Nearly half of a bank's unrealized equity investment gains could be counted as Tier 2 risk-based capital under a Federal Deposit Insurance Corp. proposal issued Tuesday. The proposal, which is being adopted by all the banking and thrift agencies, would affect roughly 600 institutions.
Only 21 institutions hold investments with unrealized gains large enough to comprise a significant proportion of their risk-based capital, said Stephen G. Pfeifer, FDIC examination specialist. These banks made equity investments before the practice was barred by state or federal rule changes.
SunTrust Bank, Atlanta, would be a big winner. SunTrust helped take Coca-Cola public in 1919 and collected management fees in the form of stock. The soft drink company's stock is still recognized by regulators at its original value of $110,000; today the stock has a market value of about $2.8 billion.
"The only time we have come close to the lower limit of being a highly capitalized institution was at our Atlanta bank, so this would certainly give them the breathing room for future expansions," said James C. Armstrong, director of investor relations at the $54 billion-asset banking company.
The interagency proposal, which will be open for comment until late November, mirrors a provision in the 1988 Basel Accord, which created an international capital standards framework. Specifically, the proposal would allow 45% of pretax unrealized gains on equity securities to count toward Tier 2 capital.
Commercial banks are generally barred from investing in equity securities, but there are a few exceptions. Commercial banks may own up to 5% of a company's voting stock. National banks also may purchase certain equity securities issued by housing-related government-sponsored enterprises.
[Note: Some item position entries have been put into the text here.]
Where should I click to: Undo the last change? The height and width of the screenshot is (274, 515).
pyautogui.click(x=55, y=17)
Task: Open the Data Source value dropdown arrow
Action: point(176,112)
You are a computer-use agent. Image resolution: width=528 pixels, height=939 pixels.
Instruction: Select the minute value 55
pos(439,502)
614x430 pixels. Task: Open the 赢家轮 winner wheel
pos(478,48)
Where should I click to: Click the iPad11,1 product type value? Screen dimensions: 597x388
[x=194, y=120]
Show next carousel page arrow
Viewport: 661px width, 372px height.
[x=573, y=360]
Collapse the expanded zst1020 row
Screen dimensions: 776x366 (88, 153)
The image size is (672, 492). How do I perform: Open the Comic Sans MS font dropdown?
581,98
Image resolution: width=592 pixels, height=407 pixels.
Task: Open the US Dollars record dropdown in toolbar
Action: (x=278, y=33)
Also Tuesday, the FDIC proposed a substantial overhaul of risk-based capital rules for recourse agreements and similar tools used to sell securitized assets. The plan mirrors those issued by the other banking and thrift agencies this summer.
Finally, the FDIC and the Office of the Comptroller of the Currency on Tuesday finalized an August 1995 interim rule that lowered the capital requirements for banks that sell small-business loans and leases with recourse. The Office of Thrift Supervision is expected to follow suit shortly; the Federal Reserve Board issued a final rule in August 1995.